Previously, on March 19, the governor signed an executive order closing all bars, restaurants, gyms and movie theaters to on-site business until April 6. At the same time, he said North Dakota schools would stay closed indefinitely. Each district was tasked with coming up with their own education plan in the meantime. The state department has more information about school closures, including continuing school meals and how to handle special education.

Prior to that, on March 16, the governor ordered the closing of all K–12 schools in the state for the week through March 20, he said in a statement, and explained that the situation will be reassessed at that time. On May 1, the governor announced that school buildings would remain closed for the rest of the school year, local station KFYR reported.  

Tufte, the state health officer, explained why the schools were closing despite only one COVID-19 case in the state at the time. “Closing K-12 education is a proactive and aggressive approach to minimize community spread,” Tufte said in the statement. “What we’ve learned this weekend from our medical advisors is that we need more time to ‘flatten the curve’ to slow the spread of COVID-19 so we don’t overwhelm the health care system.

State leadership during the pandemic

The state lab that processes tests in Bismarck ran into technical issues that created a backlog, but once repairs were made the lab was back up and running through the night to catch up, The Bismarck Tribune reported. Soon, the lab should be able to run 1,100 tests a day, Burgum said. He hopes to double that number in May and double it again in June by adding more machines and staff, according to the Tribune. 

Gov. Burgum declared a state of emergency on March 13 due to the coronavirus pandemic.
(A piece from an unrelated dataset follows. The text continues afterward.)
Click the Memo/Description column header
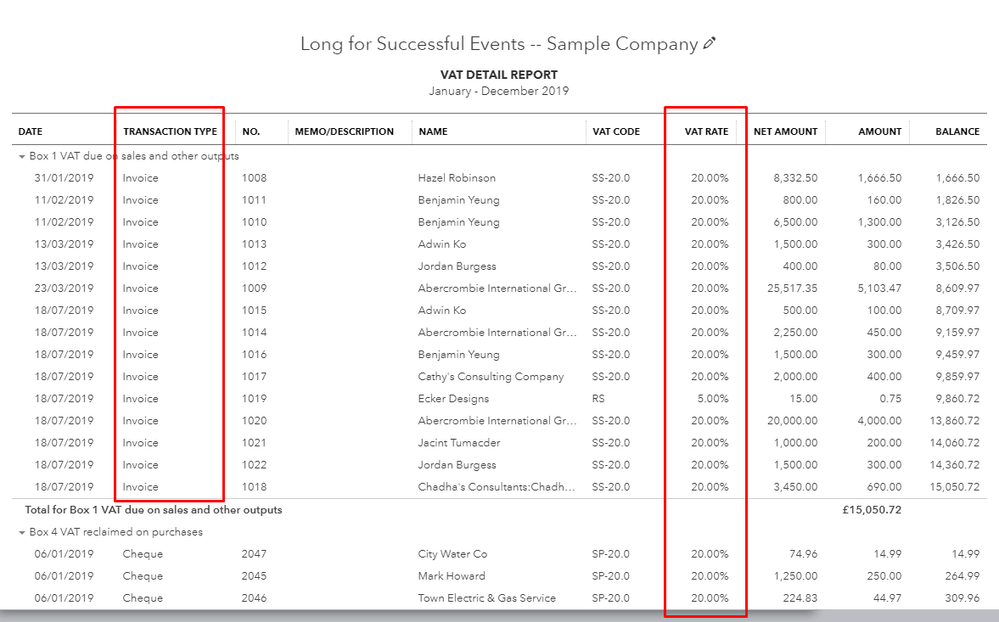click(x=344, y=131)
Then, on March 14, he brought together members of the newly formed COVID-19 Unified Command. The committee is being led by Mylynn Tufte, the state health officer, and the North Dakota National Guard adjutant general, Maj. Gen. Alan Dohrmann, The Bismarck Tribune reported. 
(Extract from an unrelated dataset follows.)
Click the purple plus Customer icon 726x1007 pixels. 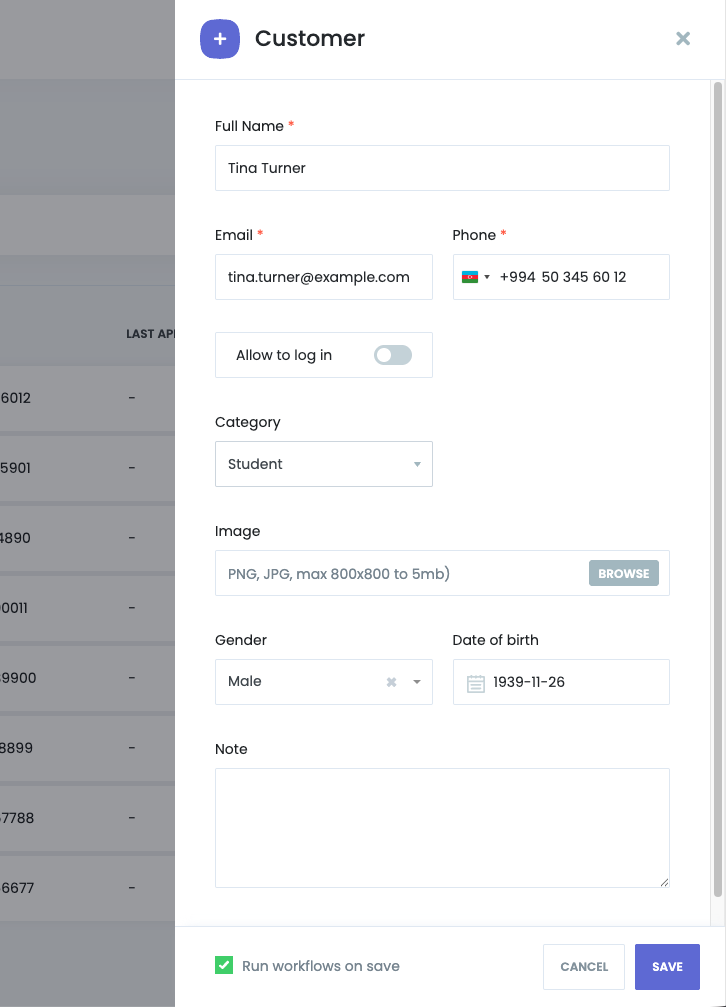click(220, 39)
The group brought in several other members and leaders of the community and state to help make plans to help slow the spread of the coronavirus. These stakeholders included: health care workers, business leaders, religious organizations, K-12 educators, tribal partners, among others, the Tribune reported.

Cases by county:

  • Barnes: 4
  • Bowman: 1
  • Burke: 3
  • Burleigh: 83
  • Cass: 630
  • Divide: 1
  • Dunn: 11
  • Eddy: 1
  • Emmons: 1
  • Foster: 1
  • Grand Forks: 269
  • Grant: 1
  • McHenry: 1
  • McIntosh: 1
  • McKenzie: 13
  • McLean: 5
  • Morton: 26
  • Mountrail: 35
  • Nelson: 1
  • Oliver: 1
  • Pembina: 3
  • Pierce: 2
  • Ramsey: 3
  • Ransom: 1
  • Renville: 1
  • Richland: 7
  • Rolette: 1
  • Sargent: 1
  • Slope: 3
  • Sioux: 1
  • Stark: 57
  • Stutsman: 11
  • Walsh: 7
  • Ward: 25
  • Wells: 2
  • Williams: 11

The state’s health department set up a hotline for questions from the public regarding COVID-19. The hotline — 1-866-207-2880 — is open daily from 7 a.m. to 10 p.m.